▶ _Work order_
Could the whole of the data below be written out verbatim?
Available data START
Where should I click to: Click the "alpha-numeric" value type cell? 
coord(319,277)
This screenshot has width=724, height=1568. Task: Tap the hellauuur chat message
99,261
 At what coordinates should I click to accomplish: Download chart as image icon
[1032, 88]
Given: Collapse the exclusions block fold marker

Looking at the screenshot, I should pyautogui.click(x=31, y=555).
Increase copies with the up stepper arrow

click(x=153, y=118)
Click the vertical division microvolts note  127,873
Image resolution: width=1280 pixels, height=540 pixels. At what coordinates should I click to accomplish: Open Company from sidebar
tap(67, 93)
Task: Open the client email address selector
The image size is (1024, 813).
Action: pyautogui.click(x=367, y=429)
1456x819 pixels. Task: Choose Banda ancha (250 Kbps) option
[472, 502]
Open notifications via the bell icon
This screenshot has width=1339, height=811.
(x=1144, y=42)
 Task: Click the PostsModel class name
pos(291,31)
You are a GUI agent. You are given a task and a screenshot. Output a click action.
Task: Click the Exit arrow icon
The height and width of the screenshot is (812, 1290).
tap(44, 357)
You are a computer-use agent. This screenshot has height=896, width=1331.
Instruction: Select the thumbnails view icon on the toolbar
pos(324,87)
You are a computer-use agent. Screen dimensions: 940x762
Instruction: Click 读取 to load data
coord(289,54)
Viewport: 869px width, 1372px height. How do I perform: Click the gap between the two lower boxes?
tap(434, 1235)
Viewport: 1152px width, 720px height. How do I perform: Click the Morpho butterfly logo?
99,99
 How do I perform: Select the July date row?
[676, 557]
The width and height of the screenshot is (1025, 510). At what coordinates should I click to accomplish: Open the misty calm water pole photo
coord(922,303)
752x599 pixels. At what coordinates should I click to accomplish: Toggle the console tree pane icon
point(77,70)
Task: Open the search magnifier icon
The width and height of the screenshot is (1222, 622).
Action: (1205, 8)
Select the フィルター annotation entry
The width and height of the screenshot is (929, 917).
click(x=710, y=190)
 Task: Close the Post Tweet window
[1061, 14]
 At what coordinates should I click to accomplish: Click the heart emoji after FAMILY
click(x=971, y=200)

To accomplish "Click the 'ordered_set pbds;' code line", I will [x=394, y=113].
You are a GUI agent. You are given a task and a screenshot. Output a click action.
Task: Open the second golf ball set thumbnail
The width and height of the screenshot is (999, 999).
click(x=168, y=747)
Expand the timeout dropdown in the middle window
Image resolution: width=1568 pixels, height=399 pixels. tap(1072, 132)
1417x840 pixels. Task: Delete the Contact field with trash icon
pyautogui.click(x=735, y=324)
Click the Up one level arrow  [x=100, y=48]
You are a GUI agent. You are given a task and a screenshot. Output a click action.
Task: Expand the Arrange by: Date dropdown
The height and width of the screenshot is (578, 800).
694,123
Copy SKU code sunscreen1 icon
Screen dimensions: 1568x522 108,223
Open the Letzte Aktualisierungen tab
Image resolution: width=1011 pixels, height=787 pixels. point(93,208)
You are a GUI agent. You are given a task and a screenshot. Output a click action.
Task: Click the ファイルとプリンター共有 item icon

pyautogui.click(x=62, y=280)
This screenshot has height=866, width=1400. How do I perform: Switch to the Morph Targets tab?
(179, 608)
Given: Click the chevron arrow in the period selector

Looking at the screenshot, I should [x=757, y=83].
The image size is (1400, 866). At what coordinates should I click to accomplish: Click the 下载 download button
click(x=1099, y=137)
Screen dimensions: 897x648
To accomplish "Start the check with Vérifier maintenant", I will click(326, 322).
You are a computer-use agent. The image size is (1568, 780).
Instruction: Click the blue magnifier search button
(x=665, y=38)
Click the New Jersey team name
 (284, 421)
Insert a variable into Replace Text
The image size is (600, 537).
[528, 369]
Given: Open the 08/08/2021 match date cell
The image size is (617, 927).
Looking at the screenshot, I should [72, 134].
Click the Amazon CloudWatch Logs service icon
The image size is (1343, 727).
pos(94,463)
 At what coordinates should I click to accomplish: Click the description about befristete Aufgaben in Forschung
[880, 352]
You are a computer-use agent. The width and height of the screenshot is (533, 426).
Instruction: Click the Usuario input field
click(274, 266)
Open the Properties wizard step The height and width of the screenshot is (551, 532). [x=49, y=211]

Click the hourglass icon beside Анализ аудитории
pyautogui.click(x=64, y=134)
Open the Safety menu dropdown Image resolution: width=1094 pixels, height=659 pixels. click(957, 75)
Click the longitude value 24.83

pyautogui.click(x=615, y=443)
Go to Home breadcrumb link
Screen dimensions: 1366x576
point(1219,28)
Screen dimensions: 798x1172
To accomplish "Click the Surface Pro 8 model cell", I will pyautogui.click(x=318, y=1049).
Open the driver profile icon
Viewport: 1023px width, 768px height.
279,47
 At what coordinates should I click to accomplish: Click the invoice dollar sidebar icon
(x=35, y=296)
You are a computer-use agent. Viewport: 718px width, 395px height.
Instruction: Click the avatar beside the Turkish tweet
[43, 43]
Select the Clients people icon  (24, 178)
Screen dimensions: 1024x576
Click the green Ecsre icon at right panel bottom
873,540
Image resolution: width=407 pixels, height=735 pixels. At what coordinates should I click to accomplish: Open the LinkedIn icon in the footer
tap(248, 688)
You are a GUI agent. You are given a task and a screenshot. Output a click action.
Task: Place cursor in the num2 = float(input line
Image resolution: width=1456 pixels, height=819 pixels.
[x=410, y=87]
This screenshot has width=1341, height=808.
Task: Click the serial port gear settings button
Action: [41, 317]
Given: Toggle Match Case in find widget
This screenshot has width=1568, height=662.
Available data END
▶ _Response below_
Where should I click to: Click the "alpha-numeric" value type cell? 
coord(319,277)
This screenshot has width=724, height=1568. Task: Tap the hellauuur chat message
99,261
 At what coordinates should I click to accomplish: Download chart as image icon
[1032, 88]
Given: Collapse the exclusions block fold marker

Looking at the screenshot, I should pyautogui.click(x=31, y=555).
Increase copies with the up stepper arrow

click(x=153, y=118)
Click the vertical division microvolts note  127,873
Image resolution: width=1280 pixels, height=540 pixels. At what coordinates should I click to accomplish: Open Company from sidebar
tap(67, 93)
Task: Open the client email address selector
The image size is (1024, 813).
Action: pyautogui.click(x=367, y=429)
1456x819 pixels. Task: Choose Banda ancha (250 Kbps) option
[472, 502]
Open notifications via the bell icon
This screenshot has width=1339, height=811.
(x=1144, y=42)
 Task: Click the PostsModel class name
pos(291,31)
You are a GUI agent. You are given a task and a screenshot. Output a click action.
Task: Click the Exit arrow icon
The height and width of the screenshot is (812, 1290).
tap(44, 357)
You are a computer-use agent. This screenshot has height=896, width=1331.
Instruction: Select the thumbnails view icon on the toolbar
pos(324,87)
You are a computer-use agent. Screen dimensions: 940x762
Instruction: Click 读取 to load data
coord(289,54)
Viewport: 869px width, 1372px height. How do I perform: Click the gap between the two lower boxes?
tap(434, 1235)
Viewport: 1152px width, 720px height. How do I perform: Click the Morpho butterfly logo?
99,99
 How do I perform: Select the July date row?
[676, 557]
The width and height of the screenshot is (1025, 510). At what coordinates should I click to accomplish: Open the misty calm water pole photo
coord(922,303)
752x599 pixels. At what coordinates should I click to accomplish: Toggle the console tree pane icon
point(77,70)
Task: Open the search magnifier icon
The width and height of the screenshot is (1222, 622).
Action: (1205, 8)
Select the フィルター annotation entry
The width and height of the screenshot is (929, 917).
click(x=710, y=190)
 Task: Close the Post Tweet window
[1061, 14]
 At what coordinates should I click to accomplish: Click the heart emoji after FAMILY
click(x=971, y=200)

To accomplish "Click the 'ordered_set pbds;' code line", I will [x=394, y=113].
You are a GUI agent. You are given a task and a screenshot. Output a click action.
Task: Open the second golf ball set thumbnail
The width and height of the screenshot is (999, 999).
click(x=168, y=747)
Expand the timeout dropdown in the middle window
Image resolution: width=1568 pixels, height=399 pixels. tap(1072, 132)
1417x840 pixels. Task: Delete the Contact field with trash icon
pyautogui.click(x=735, y=324)
Click the Up one level arrow  [x=100, y=48]
You are a GUI agent. You are given a task and a screenshot. Output a click action.
Task: Expand the Arrange by: Date dropdown
The height and width of the screenshot is (578, 800).
694,123
Copy SKU code sunscreen1 icon
Screen dimensions: 1568x522 108,223
Open the Letzte Aktualisierungen tab
Image resolution: width=1011 pixels, height=787 pixels. point(93,208)
You are a GUI agent. You are given a task and a screenshot. Output a click action.
Task: Click the ファイルとプリンター共有 item icon

pyautogui.click(x=62, y=280)
This screenshot has height=866, width=1400. How do I perform: Switch to the Morph Targets tab?
(179, 608)
Given: Click the chevron arrow in the period selector

Looking at the screenshot, I should [x=757, y=83].
The image size is (1400, 866). At what coordinates should I click to accomplish: Click the 下载 download button
click(x=1099, y=137)
Screen dimensions: 897x648
To accomplish "Start the check with Vérifier maintenant", I will click(326, 322).
You are a computer-use agent. The image size is (1568, 780).
Instruction: Click the blue magnifier search button
(x=665, y=38)
Click the New Jersey team name
 (284, 421)
Insert a variable into Replace Text
The image size is (600, 537).
[528, 369]
Given: Open the 08/08/2021 match date cell
The image size is (617, 927).
Looking at the screenshot, I should [72, 134].
Click the Amazon CloudWatch Logs service icon
The image size is (1343, 727).
pos(94,463)
 At what coordinates should I click to accomplish: Click the description about befristete Aufgaben in Forschung
[880, 352]
You are a computer-use agent. The width and height of the screenshot is (533, 426).
Instruction: Click the Usuario input field
click(274, 266)
Open the Properties wizard step The height and width of the screenshot is (551, 532). [x=49, y=211]

Click the hourglass icon beside Анализ аудитории
pyautogui.click(x=64, y=134)
Open the Safety menu dropdown Image resolution: width=1094 pixels, height=659 pixels. click(957, 75)
Click the longitude value 24.83

pyautogui.click(x=615, y=443)
Go to Home breadcrumb link
Screen dimensions: 1366x576
point(1219,28)
Screen dimensions: 798x1172
To accomplish "Click the Surface Pro 8 model cell", I will pyautogui.click(x=318, y=1049).
Open the driver profile icon
Viewport: 1023px width, 768px height.
279,47
 At what coordinates should I click to accomplish: Click the invoice dollar sidebar icon
(x=35, y=296)
You are a computer-use agent. Viewport: 718px width, 395px height.
Instruction: Click the avatar beside the Turkish tweet
[43, 43]
Select the Clients people icon  (24, 178)
Screen dimensions: 1024x576
Click the green Ecsre icon at right panel bottom
873,540
Image resolution: width=407 pixels, height=735 pixels. At what coordinates should I click to accomplish: Open the LinkedIn icon in the footer
tap(248, 688)
You are a GUI agent. You are given a task and a screenshot. Output a click action.
Task: Place cursor in the num2 = float(input line
Image resolution: width=1456 pixels, height=819 pixels.
[x=410, y=87]
This screenshot has width=1341, height=808.
Task: Click the serial port gear settings button
Action: [41, 317]
Given: Toggle Match Case in find widget
This screenshot has width=1568, height=662.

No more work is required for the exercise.